By P.G. O’Malley/Special to The Malibu Times

Malibu West homeowners have joined forces with Pepperdine University and the National Park Service to help restore Trancas Creek, which flows toward the ocean on the eastern boundary of the subdivision.

“It’s our stream, ” Malibu West Manager Sherry Lee said. “We help them whenever they need help.”

Project director Dr. Lee Kats said the problem is not pollution, but a bad case of an introduced predator that is gobbling up eggs and young of two California species of concern that make their home in the creek, the diminutive California frog and the California newt, a red-colored salamander.

“It’s a clean water issue in that the frog and California newt are important to the balance in streams, which is important to water quality,” said Jo Kitz of the Mountains Restoration Trust, which helped facilitate the grant for the three-year project. “And just as it’s important to preserve plants and animals that are native to an area, it’s also important to preserve the aquatic life of streams, which are part of an ecosystem’s food chain.”

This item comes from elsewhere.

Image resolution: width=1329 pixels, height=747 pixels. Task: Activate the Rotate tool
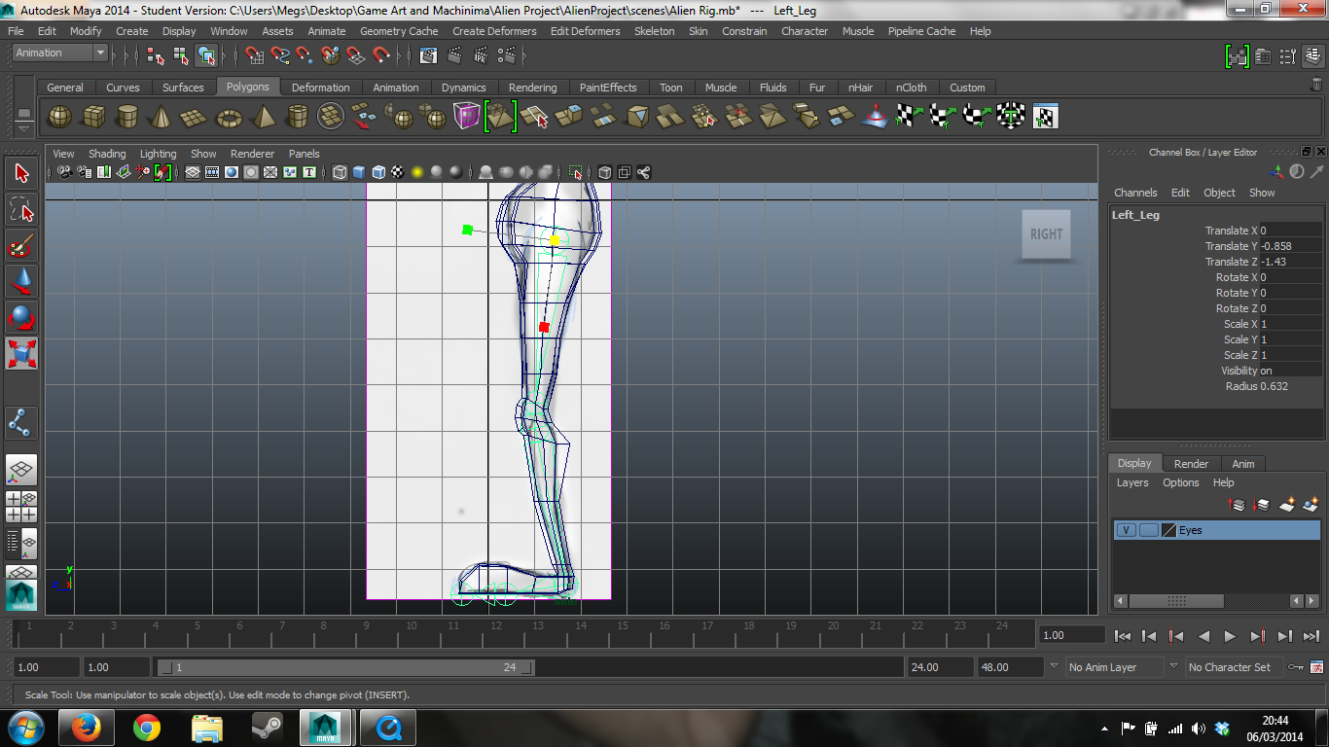tap(21, 316)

The culprit in this case is crayfish, which are native to Mississippi but are used locally as freshwater bait and typically infect a stream when fishermen dump what they don’t use wherever they’re fishing. In addition to Trancas Creek, both Malibu and Topanga creeks are infected. In the case of Trancas Creek, Kats also thinks there’s a renewable source of crayfish coming from the irrigation ponds at Malibu Country Club, a golf course located further up in the Santa Monica Mountains, which he says were once stocked with bass. He’d like to see the golf course drain the ponds and remove the crayfish.

NPS Natural Resource Specialist Gary Busteed says it’s logical to assume the golf course is a source since crayfish are found all the way up the stream and “crayfish don’t usually disperse uphill.”

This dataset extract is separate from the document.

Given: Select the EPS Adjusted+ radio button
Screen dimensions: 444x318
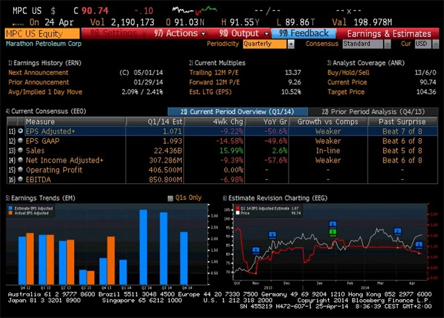Looking at the screenshot, I should tap(21, 131).
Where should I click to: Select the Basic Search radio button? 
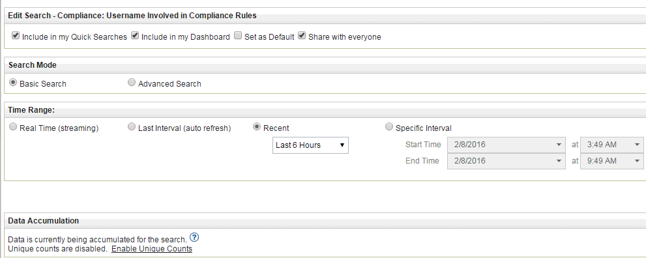(13, 83)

A spokesperson for Malibu Country Club said as far as he knows the three irrigation ponds the golf course maintains hold a few catfish and some bluegill. He said so far no one from Pepperdine or the NPS has approached them about crayfish.

Because it’s next to impossible to keep the lobster-like crayfish out of the creek (99 percent were washed out to sea in the 1997 El Niño winter, but the remaining one percent have multiplied to make the breeding season miserable for the newts and the frogs), Kats and the volunteers from Malibu West have concentrated on trapping the interlopers and constructing barriers to create crayfish-free zones during the time when the frogs and newts lay eggs. So far Kats reports that in parts of the stream where the crayfish have been trapped, frog production has jumped by a factor of four.

“We conservation biologists are always saying this is a problem, that is a problem. But this project gives us something to be positive about,” Kats said.

His goal for his efforts is to maintain healthy frog and newt populations for at least 20 years. So far, 1,400 crayfish have been removed from Trancas Creek and fed to foundlings in the wildlife rehabilitation center in Monte Nido.

“There isn’t an established protocol for crayfish removal,” Busteed said. “We need some kind of strategy. What’s going on in Trancas Creek will provide a foundation for how to go about eradication.”

Meanwhile, Lee said the project has been great education for Malibu West children. “This kind of thing teaches them about the environment, and hopefully they’ll pass it on.”